Yes it is more efficient in $/tok to run at scale than to run just for yourself. Everyone selling Deepseek V4 inference is selling an undifferentiated good. They have run the numbers on how much it costs and are competing against a dozen other outfits also selling undifferentiated open weights tokens. Whatever the dollar cost they face to rent those GPUs will be what they are able to charge in the competitive market. That is great for you and me because we can buy tokens at pretty much exactly what it costs to produce them.
Mate why are you so mad at people upset the price trippeled? It's a fair complaint that people built services using the cheaper ones with the expectation future models would be similarly priced. You can avoid 'offloading thinking' while still building ontop of these models
V4-Pro is about 2.4× total params and 1.3× active params of V3.2.
You're typing as your handwriting and letter sending abilities deteriorate to dust. Writing down information as your memory capacity decays. Remembering instead of living at the pure leading edge of perception dulling your reactions.
Smh, it's all downhill from the first unadulterated neuron.
I think demand is too great and compute is not enough. Nothing to do with billionaires colluding to increase prices by 3x.
Actually, why should Google collude on pricing? They have deep pockets and could starve out the competition while keeping prices low, if they really wanted.
I think it is priced high because it's basically their smartest model as well as their fastest, so why shouldn't they?
You can still use earlier generations of Flash at a lower cost if you want "fast and cheap and just OK," which often makes sense. (Just checked)
I would predict they will lower this price when 3.5 High appears, but perhaps not all the way.
What we need is a deepseek moment in hardware ie China reaching parity on node size that is the only way latest computers let alone latest ai will be available to us in the future otherwise the profit margins will push most production to AI.

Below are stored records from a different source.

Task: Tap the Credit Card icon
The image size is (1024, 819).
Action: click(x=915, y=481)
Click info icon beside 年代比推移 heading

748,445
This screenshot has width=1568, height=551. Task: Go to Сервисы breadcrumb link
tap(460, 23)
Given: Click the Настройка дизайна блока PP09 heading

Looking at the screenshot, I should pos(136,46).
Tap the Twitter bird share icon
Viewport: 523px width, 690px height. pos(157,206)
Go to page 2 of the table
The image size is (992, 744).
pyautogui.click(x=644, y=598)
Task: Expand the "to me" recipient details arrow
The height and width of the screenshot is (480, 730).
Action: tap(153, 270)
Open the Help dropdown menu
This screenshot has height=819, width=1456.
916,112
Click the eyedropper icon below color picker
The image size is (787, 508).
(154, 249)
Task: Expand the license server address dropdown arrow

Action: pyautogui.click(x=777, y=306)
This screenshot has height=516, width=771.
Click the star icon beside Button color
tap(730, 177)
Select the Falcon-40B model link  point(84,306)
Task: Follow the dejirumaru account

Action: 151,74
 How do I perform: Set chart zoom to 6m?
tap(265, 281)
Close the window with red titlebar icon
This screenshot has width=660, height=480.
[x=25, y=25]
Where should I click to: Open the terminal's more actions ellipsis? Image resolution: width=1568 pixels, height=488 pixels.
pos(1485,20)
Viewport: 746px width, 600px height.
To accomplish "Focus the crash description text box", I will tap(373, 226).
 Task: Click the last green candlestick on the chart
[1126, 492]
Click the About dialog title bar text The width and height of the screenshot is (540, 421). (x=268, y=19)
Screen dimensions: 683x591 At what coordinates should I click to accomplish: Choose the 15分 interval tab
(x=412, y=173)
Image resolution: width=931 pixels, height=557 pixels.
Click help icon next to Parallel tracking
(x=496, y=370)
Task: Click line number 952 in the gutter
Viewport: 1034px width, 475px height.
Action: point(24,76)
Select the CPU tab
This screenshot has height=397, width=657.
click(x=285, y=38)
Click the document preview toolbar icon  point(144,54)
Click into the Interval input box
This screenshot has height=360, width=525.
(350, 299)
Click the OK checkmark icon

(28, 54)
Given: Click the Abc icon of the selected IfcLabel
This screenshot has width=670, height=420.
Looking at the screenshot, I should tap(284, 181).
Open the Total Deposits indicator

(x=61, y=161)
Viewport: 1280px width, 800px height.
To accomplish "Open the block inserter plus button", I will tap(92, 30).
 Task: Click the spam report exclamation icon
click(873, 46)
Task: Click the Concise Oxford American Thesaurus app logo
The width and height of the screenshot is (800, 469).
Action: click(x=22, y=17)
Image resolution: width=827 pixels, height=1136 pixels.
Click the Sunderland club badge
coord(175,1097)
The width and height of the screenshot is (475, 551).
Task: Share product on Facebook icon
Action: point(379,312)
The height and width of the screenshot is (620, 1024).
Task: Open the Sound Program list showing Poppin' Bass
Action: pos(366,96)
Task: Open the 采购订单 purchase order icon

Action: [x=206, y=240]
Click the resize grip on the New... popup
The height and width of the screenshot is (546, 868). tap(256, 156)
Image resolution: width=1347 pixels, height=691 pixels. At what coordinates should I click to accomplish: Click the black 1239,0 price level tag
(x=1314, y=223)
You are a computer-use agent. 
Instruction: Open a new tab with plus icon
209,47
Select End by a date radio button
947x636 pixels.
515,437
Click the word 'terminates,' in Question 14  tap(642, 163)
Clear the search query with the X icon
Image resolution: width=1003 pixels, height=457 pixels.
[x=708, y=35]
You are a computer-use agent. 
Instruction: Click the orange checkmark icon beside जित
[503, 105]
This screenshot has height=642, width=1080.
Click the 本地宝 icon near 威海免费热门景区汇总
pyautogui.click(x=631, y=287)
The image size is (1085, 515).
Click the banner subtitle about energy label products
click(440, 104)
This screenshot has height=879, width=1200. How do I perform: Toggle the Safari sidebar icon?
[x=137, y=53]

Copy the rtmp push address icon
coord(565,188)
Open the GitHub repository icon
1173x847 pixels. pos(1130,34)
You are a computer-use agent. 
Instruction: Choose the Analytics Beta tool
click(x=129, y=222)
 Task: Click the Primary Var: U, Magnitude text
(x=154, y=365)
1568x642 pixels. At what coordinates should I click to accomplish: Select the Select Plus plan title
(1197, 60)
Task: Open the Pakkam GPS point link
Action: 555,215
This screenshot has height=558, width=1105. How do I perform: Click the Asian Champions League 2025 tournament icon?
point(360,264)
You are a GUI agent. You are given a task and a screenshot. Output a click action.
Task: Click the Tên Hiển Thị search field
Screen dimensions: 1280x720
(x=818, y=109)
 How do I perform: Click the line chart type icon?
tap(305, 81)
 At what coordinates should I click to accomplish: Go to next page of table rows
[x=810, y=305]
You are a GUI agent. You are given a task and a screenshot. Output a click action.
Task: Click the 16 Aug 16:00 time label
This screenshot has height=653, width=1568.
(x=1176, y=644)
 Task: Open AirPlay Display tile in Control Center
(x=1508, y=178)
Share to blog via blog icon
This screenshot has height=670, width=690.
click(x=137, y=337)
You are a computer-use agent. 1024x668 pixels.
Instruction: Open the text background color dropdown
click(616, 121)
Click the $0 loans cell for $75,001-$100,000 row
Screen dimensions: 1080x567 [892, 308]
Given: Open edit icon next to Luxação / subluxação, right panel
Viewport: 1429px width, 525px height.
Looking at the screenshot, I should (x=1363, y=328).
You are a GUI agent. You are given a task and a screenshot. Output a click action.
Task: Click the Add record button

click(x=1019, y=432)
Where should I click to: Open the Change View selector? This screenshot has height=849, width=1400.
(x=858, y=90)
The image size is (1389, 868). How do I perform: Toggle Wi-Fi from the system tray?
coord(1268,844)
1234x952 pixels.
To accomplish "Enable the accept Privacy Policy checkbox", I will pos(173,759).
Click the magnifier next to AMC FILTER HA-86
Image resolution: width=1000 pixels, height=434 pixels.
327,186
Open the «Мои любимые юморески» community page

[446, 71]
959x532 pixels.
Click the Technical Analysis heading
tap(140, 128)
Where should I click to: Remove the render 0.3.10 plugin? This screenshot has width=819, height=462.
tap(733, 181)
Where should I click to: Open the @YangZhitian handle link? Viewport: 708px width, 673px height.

To be honest, China not having access to the latest hardware is exactly what has driven LLM technology forward the last 2 years.
Why?
Because it forced them to focus on efficiency, instead of throwing more compute at the problem.
Just like in software, some of the most beautiful solutions come from constraints. Think, the optimisations that game developers implemented because of the frame budget.
On top of that, China is also facing hardware constraints, which is pushing companies to develop better domestic chips for AI training. It'll be interesting to see how things perform once Huawei's newer hardware is fully deployed at DeepSeek.
Open Source ASML EUV. But will wipe off trillions from US stocks so 401k may not like that.
We have a "DeepSeek moment", https://github.com/antirez/ds4 (see https://news.ycombinator.com/item?id=48142108).
Or if you prefer smaller ones, Qwen3.6-35B-A3B, https://huggingface.co/bartowski/Qwen_Qwen3.6-35B-A3B-GGUF
You can use lots of open weight models today.
That's one solution to the problem. But it still needs some good computational capabilities. Either we optimize the hell out of those models, or we wait for the hardware to become good enough for them.
The real problem is the hardware to run them is still very expensive.
Maybe we can figure out better ways to use the models that can run on cheap hardware.
gemini isn't even that good. just tested 3.5 on usual complex prompts to opus/chat 5.5. meh
Are you really comparing flash to opus? Shouldn't you be comparing pro?
The benchmark tables in the Google announcement include Opus 4.7, and the numbers are very impressive. Caveat emptor, but it's not unreasonable to compare a new Flash to a current-gen Opus, even if some of the results confirm expectations
Who would have guessed that something costing roughly a third as much wouldn't do as well at certain tasks.
Well, the first impression is that Gemini still goes off the instruction rails easier than other models, but I noticed that it tends to go back to the initial goal without holding a hand, which is a real improvement. It's really interesting that these models behave so differently.